Après son périple en Asie et en Océanie, le pape s'apprête à fouler le sol belge. © BELGAIMAGE

Visite en Belgique du pape François, les victimes d’abus sexuels scruteront ses propos

François Janne d'Othée

Le souverain pontife est attendu à Bruxelles, Leuven et Louvain-la-Neuve pour un voyage à dimension historique. Les victimes d’abus sexuels scruteront ses propos.

Une visite officielle, des rencontres avec l’Eglise de Belgique, mais c’est d’abord le 600e anniversaire de l’université catholique de Louvain qui s’est avéré le moteur de la visite du pape François en Belgique, du 26 au 29 septembre, et qui suscitera une ferveur certaine. «La monarchie et le recteur de la KU Leuven ont joué un rôle central, témoigne Patrick Renault, ambassadeur belge auprès du Saint-Siège. Mais aussi le ministre-président flamand Jan Jambon, et d’autres encore.»

De grands pays de l’Union européenne n’ont pas eu ce privilège, pas même l’Espagne dont il partage la langue, ou l’Allemagne où il effectua des recherches en philosophie. La récente visite à Marseille était purement pastorale. Au-delà de ses liens avec la famille royale, François, 87 ans, n’a pas oublié que, dans son Argentine natale, il avait noué de bons contacts avec des Belges, notamment la famille Steverlynck, active dans le tissu et très en pointe dans l’application de la doctrine sociale de l’Eglise.

L’ombre des abus

Quatre décennies après le voyage historique de Jean-Paul II en 1985, la société belge a bien changé. Certains parlent de «déchristianisation» à tel point que des églises sont transformées en restaurants ou salles d’escalade. «Mais l’enthousiasme est bien là, regardez la ruée sur les 35.000 billets pour assister à la messe en plein air au stade roi Baudouin, recadre le jésuite Tommy Scholtes, porte-parole de l’Eglise belge. La baisse de la pratique ne signifie pas que la société se déchristianise. Les catholiques s’engagent de façon très diverse aujourd’hui.»

Il n’empêche: le scandale des abus sexuels a creusé un fossé entre les Belges et l’Eglise. «Surtout du côté flamand, constate un membre de l’organisation. La Flandre catholique et militante appartient au passé. L’enthousiasme est davantage francophone, cette fois.»  Le malaise s’est focalisé sur les agissements de l’ancien évêque de Bruges, Roger Vangheluwe, qui a démissionné en 2010 après avoir reconnu des violences sexuelles sur son jeune neveu. Sanctionné en 2011, il n’a été réduit à l’état laïc par le Saint-Siège que… cette année. La récente et saisissante série documentaire Godvergeten (VRT) n’a fait qu’entamer plus encore la confiance.

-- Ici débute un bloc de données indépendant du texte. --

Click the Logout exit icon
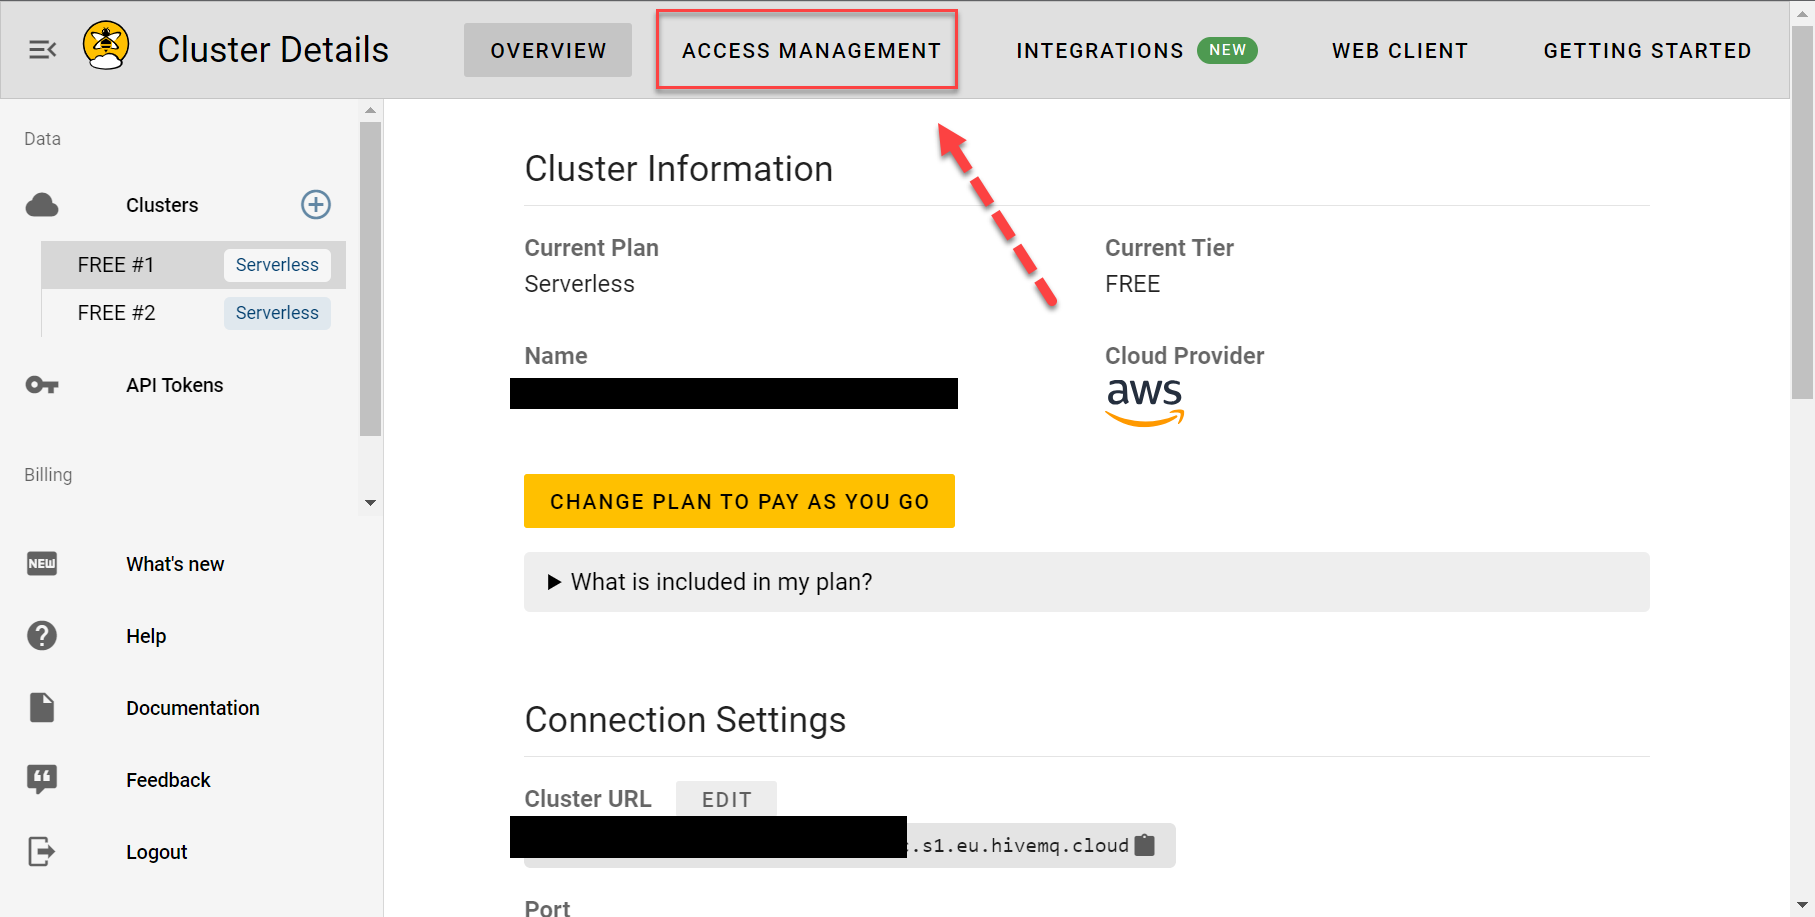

Dans une lettre envoyée au pape, des victimes belges écrivent que s’il a contribué à la «reconnaissance de ce désastre […] jamais vous ne vous êtes adressé à nous les victimes, ou plus exactement les survivantes et les survivants».  Une rencontre privée d’une heure est toutefois prévue, «mais le sujet sera aussi abordé dans des moments publics», signale le père Scholtes. Faut-il pour autant réduire l’Eglise à ce scandale? «Non, mais la souffrance des victimes dure toute une vie, il est donc normal que l’Eglise vive longtemps, elle aussi, avec cette souffrance.»

Le 28 septembre, le souverain pontife se rendra à l’Aula Magna de Louvain-la-Neuve pour une rencontre avec les étudiants autour de la «transition sociale et écologique». C’est à 50 mètres de là qu’en 1985, la visite de Jean-Paul II avait été marquée par le discours de la représentante des étudiantes, Véronique Oruba, qui, s’écartant du texte prévu, avait interpellé le pape polonais sur les dangers du néolibéralisme, de la contraception et de la théologie de la libération, ce qui lui valut d’être huée par un groupe d’étudiants proches de l’Opus Dei.

«François est plus en phase avec son temps et plus empathique que ne l’était Jean-Paul II.»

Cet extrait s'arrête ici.